Work instructions:
Please lay out as a two-column CSV only the records starting with the line containing "Given: Tap the rotation lock status icon" and going on through the line containing "Looking at the". Use one row per record, with the columns "request" and "answer", each value in a single quoted field and line breaks replaced by spaces.

Input material:
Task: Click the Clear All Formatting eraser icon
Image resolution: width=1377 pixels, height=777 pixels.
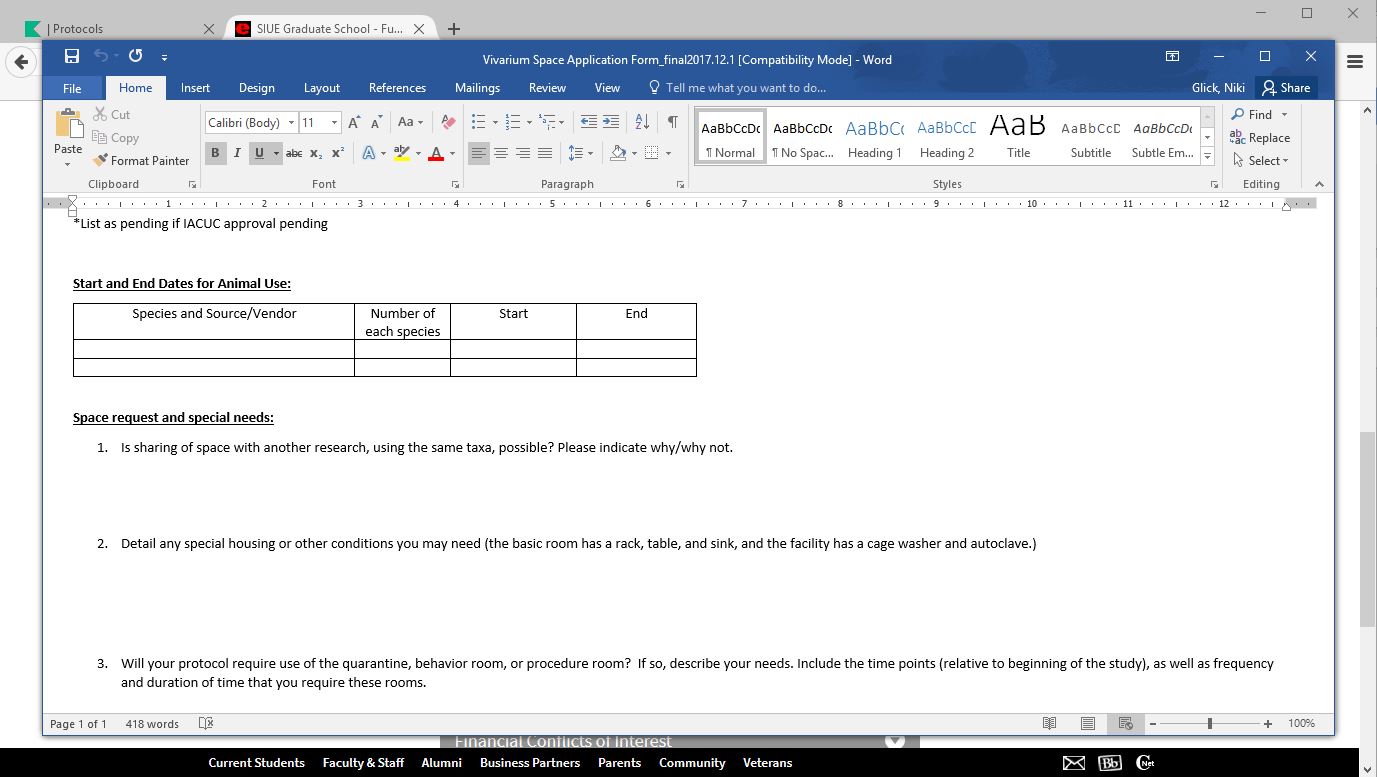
* * *
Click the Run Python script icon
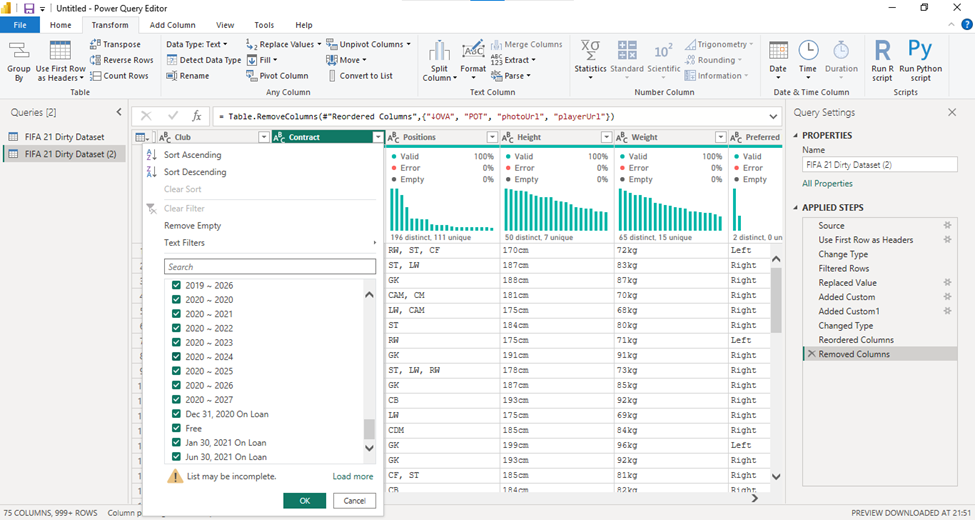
==
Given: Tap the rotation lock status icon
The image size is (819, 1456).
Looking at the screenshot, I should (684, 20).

Solution:
request,answer
"Given: Tap the rotation lock status icon The image size is (819, 1456).","Looking at the screenshot, I should (684, 20)."